The petition also states, "The public figures play an influential role in ordering society and the public figures have access to mass media communication, both to influence the police and to counter criticism of their views and activities. In the circumstances, the citizens have a legitimate and the substantial interest in the context of such person and the freedom of speech and expression extends to engaging in uninhibited debate about the involvement of public figure in public issues and events."
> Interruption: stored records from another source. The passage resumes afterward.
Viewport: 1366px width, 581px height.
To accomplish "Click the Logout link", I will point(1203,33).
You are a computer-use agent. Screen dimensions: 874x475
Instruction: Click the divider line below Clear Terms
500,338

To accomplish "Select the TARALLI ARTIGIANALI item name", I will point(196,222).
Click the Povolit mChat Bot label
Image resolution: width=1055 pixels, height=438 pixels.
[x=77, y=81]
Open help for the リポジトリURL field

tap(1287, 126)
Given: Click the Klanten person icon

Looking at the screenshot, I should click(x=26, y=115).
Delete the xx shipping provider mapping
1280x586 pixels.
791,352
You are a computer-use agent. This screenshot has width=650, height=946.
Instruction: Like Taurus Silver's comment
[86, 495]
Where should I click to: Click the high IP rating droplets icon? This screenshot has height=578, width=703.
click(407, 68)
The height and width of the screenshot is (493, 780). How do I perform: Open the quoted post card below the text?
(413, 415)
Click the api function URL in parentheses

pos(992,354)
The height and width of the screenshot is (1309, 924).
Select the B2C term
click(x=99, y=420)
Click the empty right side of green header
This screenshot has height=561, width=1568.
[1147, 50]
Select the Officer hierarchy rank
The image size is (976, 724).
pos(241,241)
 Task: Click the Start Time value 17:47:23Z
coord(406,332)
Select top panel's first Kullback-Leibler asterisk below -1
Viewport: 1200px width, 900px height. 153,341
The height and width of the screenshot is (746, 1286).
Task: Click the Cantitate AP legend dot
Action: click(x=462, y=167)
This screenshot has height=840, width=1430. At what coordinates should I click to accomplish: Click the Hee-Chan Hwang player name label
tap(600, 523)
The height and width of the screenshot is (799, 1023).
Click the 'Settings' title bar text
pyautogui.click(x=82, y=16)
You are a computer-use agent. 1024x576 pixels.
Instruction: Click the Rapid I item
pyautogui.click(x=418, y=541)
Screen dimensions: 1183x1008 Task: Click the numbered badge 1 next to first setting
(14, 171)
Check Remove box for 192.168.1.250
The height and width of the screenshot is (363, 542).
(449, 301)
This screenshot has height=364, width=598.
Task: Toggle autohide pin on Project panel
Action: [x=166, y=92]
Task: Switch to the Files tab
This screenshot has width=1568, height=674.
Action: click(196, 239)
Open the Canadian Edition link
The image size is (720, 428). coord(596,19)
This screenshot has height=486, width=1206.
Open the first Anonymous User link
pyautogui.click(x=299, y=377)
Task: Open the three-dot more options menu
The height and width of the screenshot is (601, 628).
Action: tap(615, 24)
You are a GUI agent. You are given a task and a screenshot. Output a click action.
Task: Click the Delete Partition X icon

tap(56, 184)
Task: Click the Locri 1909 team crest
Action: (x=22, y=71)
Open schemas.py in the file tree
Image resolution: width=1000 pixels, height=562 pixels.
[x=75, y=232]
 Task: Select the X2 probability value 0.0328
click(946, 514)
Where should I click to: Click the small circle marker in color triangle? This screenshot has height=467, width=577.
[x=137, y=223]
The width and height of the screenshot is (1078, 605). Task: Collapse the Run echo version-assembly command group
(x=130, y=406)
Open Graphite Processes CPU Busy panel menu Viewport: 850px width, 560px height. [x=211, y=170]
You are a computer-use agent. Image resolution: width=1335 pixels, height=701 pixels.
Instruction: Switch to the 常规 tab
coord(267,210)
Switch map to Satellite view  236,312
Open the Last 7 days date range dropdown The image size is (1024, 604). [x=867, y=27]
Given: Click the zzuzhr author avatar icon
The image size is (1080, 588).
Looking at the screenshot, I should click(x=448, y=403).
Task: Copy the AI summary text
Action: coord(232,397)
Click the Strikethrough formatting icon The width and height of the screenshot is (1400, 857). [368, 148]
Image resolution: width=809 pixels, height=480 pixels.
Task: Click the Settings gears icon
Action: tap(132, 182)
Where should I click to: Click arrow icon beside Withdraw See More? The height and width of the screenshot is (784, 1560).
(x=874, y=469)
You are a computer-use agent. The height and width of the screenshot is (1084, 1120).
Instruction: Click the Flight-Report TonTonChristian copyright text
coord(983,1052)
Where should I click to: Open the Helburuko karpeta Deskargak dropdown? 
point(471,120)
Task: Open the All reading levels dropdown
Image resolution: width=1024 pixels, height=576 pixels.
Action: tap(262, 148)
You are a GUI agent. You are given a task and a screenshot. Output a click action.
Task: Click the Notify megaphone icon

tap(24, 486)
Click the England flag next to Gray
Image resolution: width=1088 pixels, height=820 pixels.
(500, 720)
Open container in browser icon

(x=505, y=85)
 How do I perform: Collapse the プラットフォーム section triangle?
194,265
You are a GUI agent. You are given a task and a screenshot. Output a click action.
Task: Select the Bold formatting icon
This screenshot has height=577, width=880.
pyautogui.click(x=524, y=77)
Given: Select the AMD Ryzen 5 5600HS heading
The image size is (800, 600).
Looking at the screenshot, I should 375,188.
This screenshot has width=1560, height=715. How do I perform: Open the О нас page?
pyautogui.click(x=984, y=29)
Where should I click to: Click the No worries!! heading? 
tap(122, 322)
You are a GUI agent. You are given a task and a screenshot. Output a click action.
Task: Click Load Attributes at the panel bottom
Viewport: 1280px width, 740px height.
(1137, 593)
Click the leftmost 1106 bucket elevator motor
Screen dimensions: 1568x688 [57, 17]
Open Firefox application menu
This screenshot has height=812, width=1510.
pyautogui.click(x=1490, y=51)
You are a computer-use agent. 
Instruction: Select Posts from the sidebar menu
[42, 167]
It further read that, "In a democracy, political debate is the lifeblood of the country and such debate should be encouraged rather than curtailed by frivolous complaints filed in name of defamation. In a democratic set- up, competing interests of political parties are the order of the day and the imputations made by one political party against the other with a zealous color of political debate need not fall within the rigors as defined in Section 499/500 IPC. Moreover, in a political environment, the members of the political parties get an opportunity to rebut the imputations by means of a political speech and the resort to criminal action in defamation case is far-fetched and discourages political debate."

It further argues that when the subject matter is a question in public domain and envisages a raging political debate and there are opinions on both sides, it would not fall under the category of defamation.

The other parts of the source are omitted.